Doctors and nurses began receiving coronavirus vaccines Monday (Dec. 14) and nursing home residents are next in line.
The Trump administration in October designated CVS and Walgreens as the suppliers of free vaccines to nursing homes. Nursing homes were allowed to choose vaccine suppliers, but Senior Care Pharmacy Coalition President and CEO Alan Rosenbloom said there was no guarantee that nursing homes would receive the vaccines as quickly if they chose the long-term-care pharmacies they normally do business with, so nearly all nursing homes and assisted living facilities chose one of the two chain pharmacies.
However, CDC can override those choices, and Rosenbloom said CDC should match nursing homes with the long-term pharmacies they have a relationship with, to the extent possible.
The plan to use the two chain pharmacies was designed in part to deal with Pfizer’s vaccine, which requires expensive equipment to hold the vaccine at ultra-cold temperatures. Now it looks like Moderna’s vaccine will be available soon, too, and Moderna’s vaccine is much easier to transport and store.
“Particularly now that we may not have to be exclusively focused on a vaccine that requires a lot of special handling, maybe it’s time to rethink the degree to which you can rely more on the existing infrastructure,” Rosenbloom said.
Operation Warp Speed officials said they formed the public-private partnership with Walgreens and CVS because it’s the quickest and easiest way for the government to get vaccines to those in greatest need. CDC said it cannot contract with all of the independent long-term-care pharmacies, but the agency later agreed to contract with group purchasing organizations and a pharmacy services administration organizations that represent long-term-care pharmacies. At least two of those entities now have government contracts that are similar to the contracts with CVS and Walgreens, Rosenbloom said, and that opened the door for greater long-term-care pharmacy participation.

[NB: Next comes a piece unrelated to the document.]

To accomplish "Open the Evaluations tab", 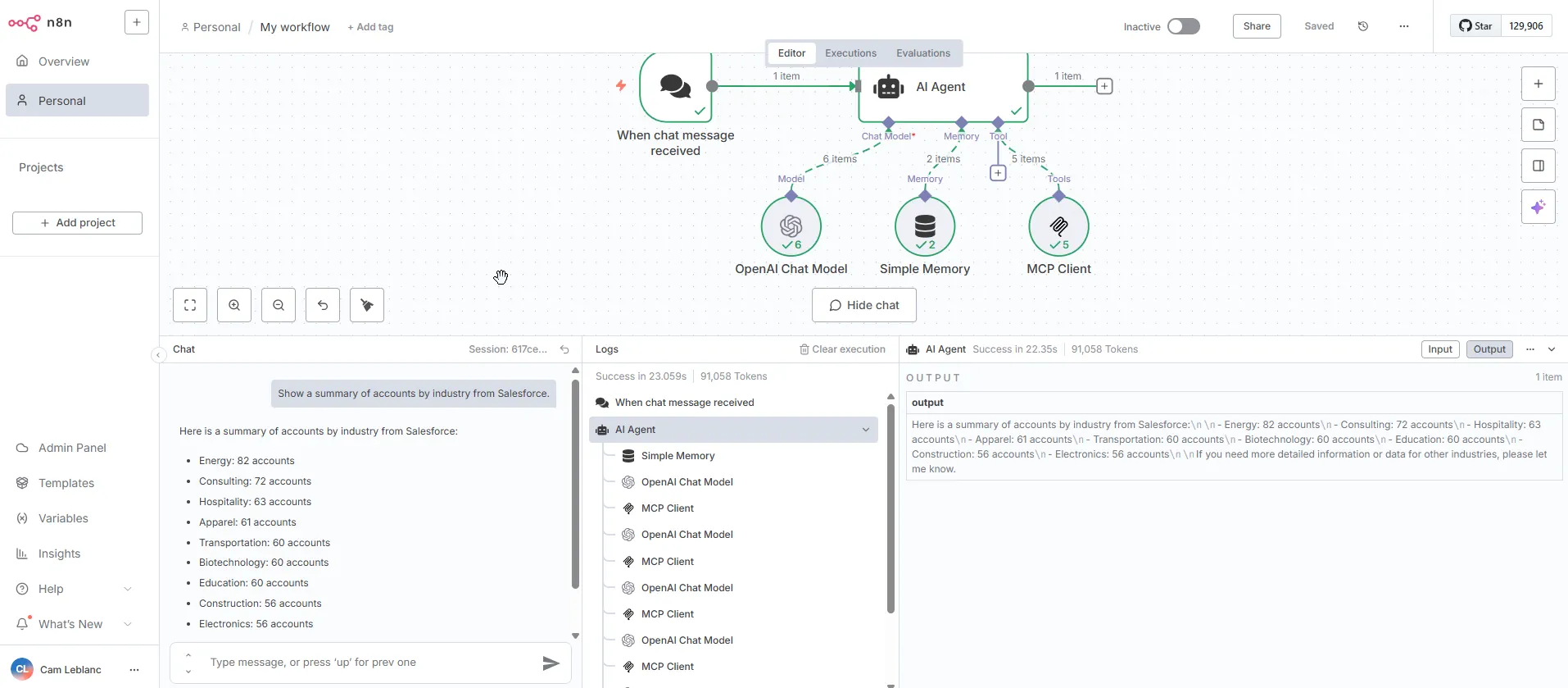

The pandemic has hurt long-term-care pharmacies financially. Revenues are down 20% on average and costs are up 10%. The Senior Care Pharmacy Coalition is trying to get funding from the Provider Relief Fund, but HHS blocked their eligibility by determining that pharmacies do not provide patient care.
But long-term-care pharmacies do provide patient care, including direct services for patients and their families, medication therapy management and drug regimen reviews, Rosenbloom said. CMS even requires that long-term-care pharmacies provide patient care and has stated that long-term-care pharmacy services are integral to patient care in nursing homes and assisted living facilities.
Giving long-term-care pharmacies relief comparable to that provided to hospitals and physicians would cost about $350 million, Rosenbloom said, and there is $20 billion to $30 billion left in the fund.
“Failure to provide prompt relief to this vital sector risks catastrophe for vulnerable seniors and the LTC pharmacies that serve them,” Rosenbloom said.